**Directions:** Rewrite the material from its first line through the line that contains "click(x=256, y=425)", putting "data table" in place of "tiles table" and leaving everything else as it is.
— start of Extracted records —
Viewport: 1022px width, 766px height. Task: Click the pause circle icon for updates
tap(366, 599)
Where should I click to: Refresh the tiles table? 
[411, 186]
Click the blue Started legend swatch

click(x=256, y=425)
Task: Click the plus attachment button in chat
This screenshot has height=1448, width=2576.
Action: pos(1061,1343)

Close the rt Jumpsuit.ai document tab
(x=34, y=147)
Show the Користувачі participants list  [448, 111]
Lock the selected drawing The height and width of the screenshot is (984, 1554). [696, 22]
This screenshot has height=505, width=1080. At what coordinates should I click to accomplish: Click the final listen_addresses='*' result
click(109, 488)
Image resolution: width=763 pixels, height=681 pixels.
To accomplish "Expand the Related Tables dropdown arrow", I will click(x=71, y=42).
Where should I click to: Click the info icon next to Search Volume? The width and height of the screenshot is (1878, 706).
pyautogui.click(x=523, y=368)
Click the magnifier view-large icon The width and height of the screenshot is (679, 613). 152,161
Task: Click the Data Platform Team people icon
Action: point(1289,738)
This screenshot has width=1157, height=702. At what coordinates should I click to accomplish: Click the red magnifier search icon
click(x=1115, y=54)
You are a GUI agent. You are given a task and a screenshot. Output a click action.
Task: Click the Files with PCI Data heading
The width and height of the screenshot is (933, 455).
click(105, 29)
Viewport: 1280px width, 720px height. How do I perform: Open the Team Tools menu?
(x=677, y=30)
— end of Extracted records —
**Answer for this exercise:**
Viewport: 1022px width, 766px height. Task: Click the pause circle icon for updates
tap(366, 599)
Where should I click to: Refresh the data table? 
[411, 186]
Click the blue Started legend swatch

click(x=256, y=425)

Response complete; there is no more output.